Las culturas mesoamericanas poseían soportes picto e ideográficos para plasmar representaciones simbólicas estandarizadas. Sin embargo, según los historiadores oficiales la América indígena no consiguió traspasar la pre-historia. Como sabemos, la historia comienza con la escritura. Pese a pruebas semejantes, arrojan a nuestras culturas del otro lado de la raya que trazan los dueños del mundo. Someter pueblos incultos es menos arbitrario, menos culpógeno. Cualquier pretexto es válido cuando lo que prima es el capital. A todo trance nos mantienen del otro lado. Somos pre-históricos, no tuvimos escritura.
Como si fuera un eco de Alejandría, Yucatán o Berlín que no se diluye, la historia retoma el odio en el baldío de Sarandí. Los libros amontonados por los soldados fueron rociados con nafta y el juez federal dio la orden de encender la antorcha. Para los neo extirpadores contenían falsedades y cosas del demonio. Frente a las atrocidades de la Dictadura de la que se cumplen 40 años, la destrucción de libros parece un tema menor. Pero el listado del dolor no lo cree así. ¡Cómo habrá sufrido el editor obligado a presenciar la hoguera! Un dolor similar al que experimentaron los viejos sacerdotes forzados antes de morir a presenciar la desaparición de los precisos códices. Recuerdo que una sola vez le pregunté a Osvaldo Bayer que sintió al abandonar su biblioteca cuando marchó al exilio debido a la amenaza de muerte de la Triple A durante el gobierno de Isabel Perón.

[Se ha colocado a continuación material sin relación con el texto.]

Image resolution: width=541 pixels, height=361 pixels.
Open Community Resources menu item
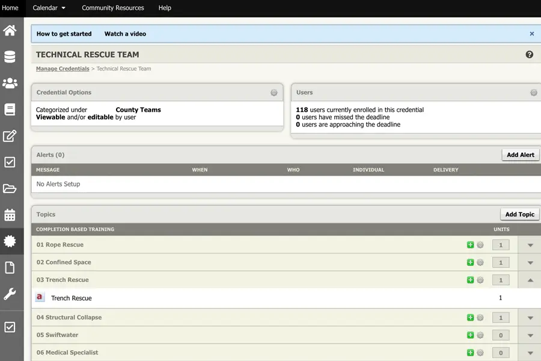pos(113,8)
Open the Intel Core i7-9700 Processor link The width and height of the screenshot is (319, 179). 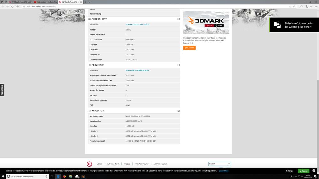click(137, 70)
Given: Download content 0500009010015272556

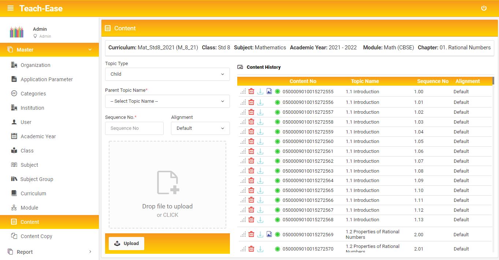Looking at the screenshot, I should point(260,102).
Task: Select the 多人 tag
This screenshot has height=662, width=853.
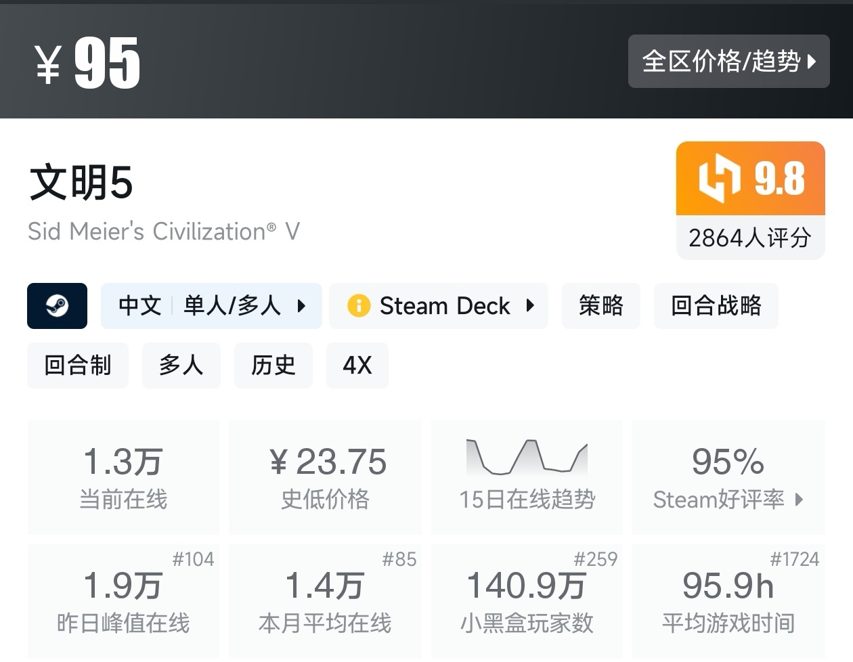Action: point(181,366)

Me miro fijo, movió la cabeza con pesadumbre y se hizo un pesado silencio. Humo, hoguera, exilio, silencio.
Boris Spiwacov, después de la destrucción de la totalidad del material de su editorial, mantuvo a flote como pudo al CEAL, el dinero que entraba lo destinaba a insumos: tinta y papel. No retiraba nada para sí, pero el golpe económico fue devastador. Finalmente las deudas lo consumieron y la editorial cerró sus puertas. En mi biblioteca atesoro alguno de sus textos y poseo casi completa la colección de “Historia de América en el siglo XX”. Spiwacov, un patriota de la talla de Belgrano o Castelli, como ellos creyó en una Patria Grande y Justa que sería construida y liberada por la educación verdadera y como ellos murió en la completa pobreza y bastante olvidado. En la actualidad solo subsisten tres códices mayas y cada tanto en viejas librerías, tropiezo con algún texto del CEAL. Lo abro, contemplo, percibo olor a humedad que brota de esas páginas amarillentas y sonrío ante el sobreviviente. Por suerte, la historia es larga y aunque algunos derrotistas no lo crean, esto recién comienza. Es lento, pero viene…
[1]. Autor de numerosos textos como Cazadores de Poder, Pedestales y Prontuarios, El malón que no fue y Pedagogía de la Desmemoria. Una versión más breve fue publicada por Sudestada N° 142.